Gepubliceerd op 14-03-2019

Physocárpus MAXIM

betekenis & definitie

Blaasspiraea Struiken met tamelijk dikke, broze takken, in de lengte met dunne strepen afschilferende schors, zomergroene, verspreid staande, 3-5-lobbige, gezaagde, handnervige bladeren met vrij grote, afvallende steunblaadjes.

Bloemen 2-slachtig in eindstandige tuilen of schermvormige trossen aan kortloten, meestal wit, zelden rosé getint; 5 opstaande kelkbladen en meer uitgespreid staande kroonbladen; 20-40 meeldraden; 1-5 stampers; vrucht een weinig opgeblazen, langs 2 naden openspringend; zaden glanzend met zeer harde zaadhuid.

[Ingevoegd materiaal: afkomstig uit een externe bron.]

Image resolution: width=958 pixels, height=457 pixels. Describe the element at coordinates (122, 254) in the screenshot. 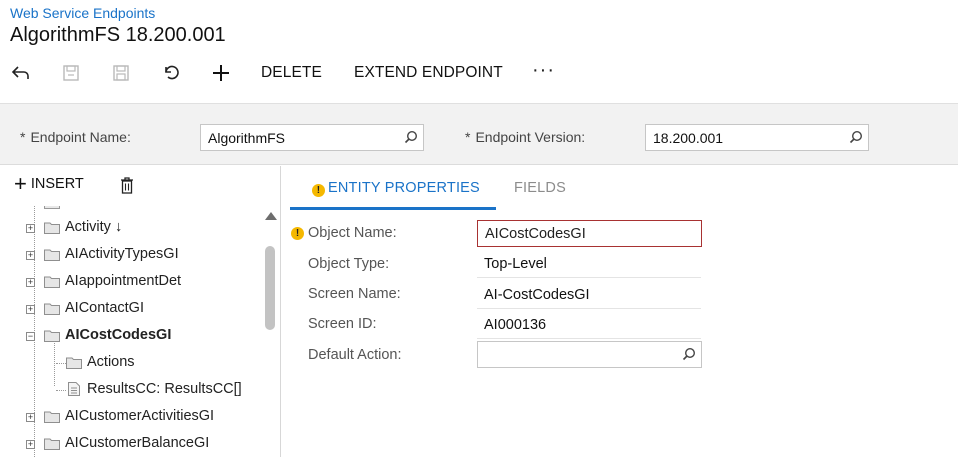

I see `tree-item-label: AIActivityTypesGI` at that location.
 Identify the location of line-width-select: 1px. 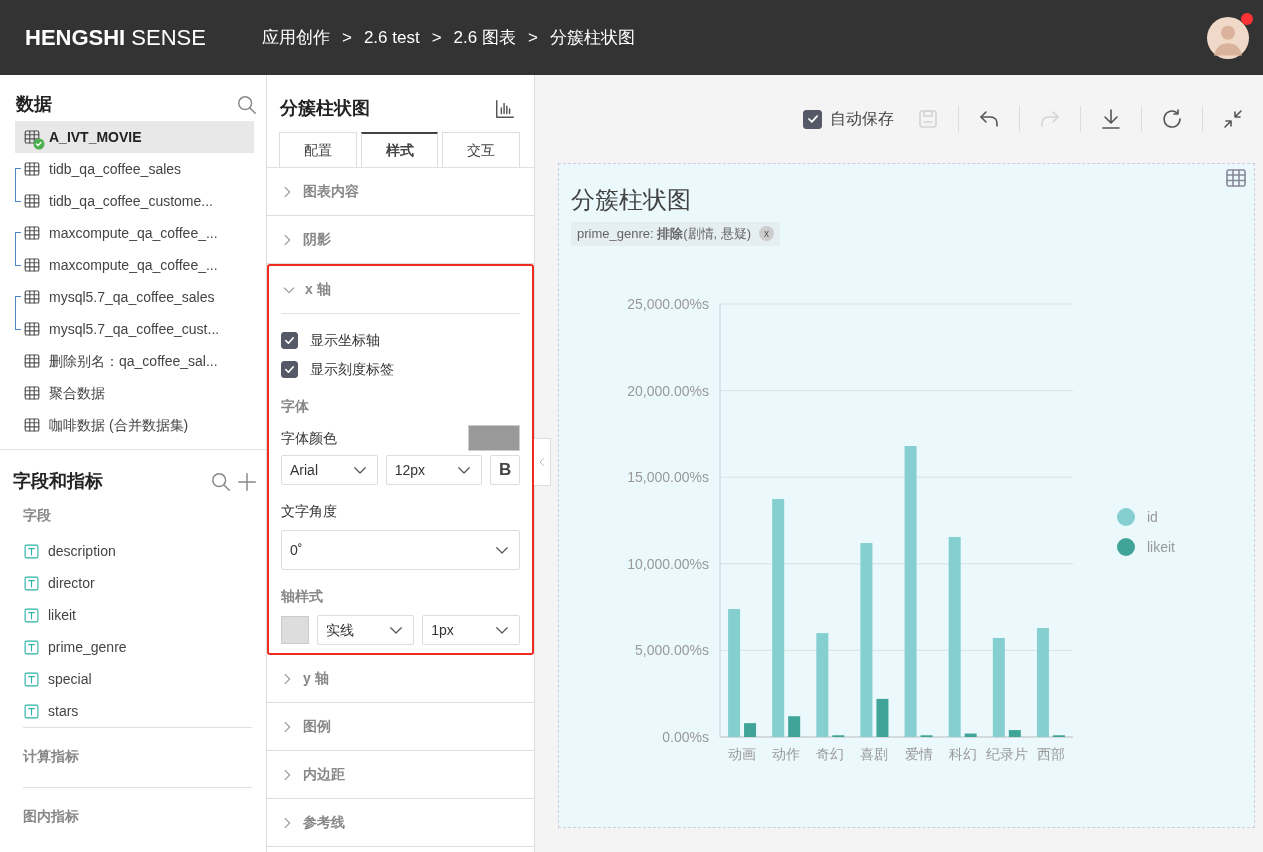
(471, 630).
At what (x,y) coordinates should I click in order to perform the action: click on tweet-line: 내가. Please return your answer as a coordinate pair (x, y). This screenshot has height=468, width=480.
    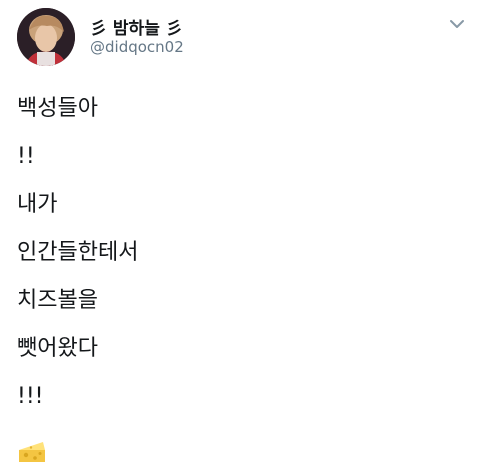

Alle hieronder genoemde soorten, die soms tot het geslacht Spiraéa worden gerekend (SPÄTHBUCH), zijn rijkbloeiende struiken, die zelden in kleine tuinen, gewoonlijk in grote groepen, soms als dekstruiken in meer uitgebreide beplantingen worden gebruikt. Van genoemd geslacht wijken zij af door een tuilvormige, gewelfde of halfkogelvormige bloeiwijze, aan de voet vergroeide stampers en een tweezijdig openspringende blaasvrucht. Zij groeien op bijna alle gronden; hun lichteis is tamelijk tot veel, afhankelijk van de soort. Men kweekt Physocárpus van zaad of winterstek; uitzonderingen worden vermeld.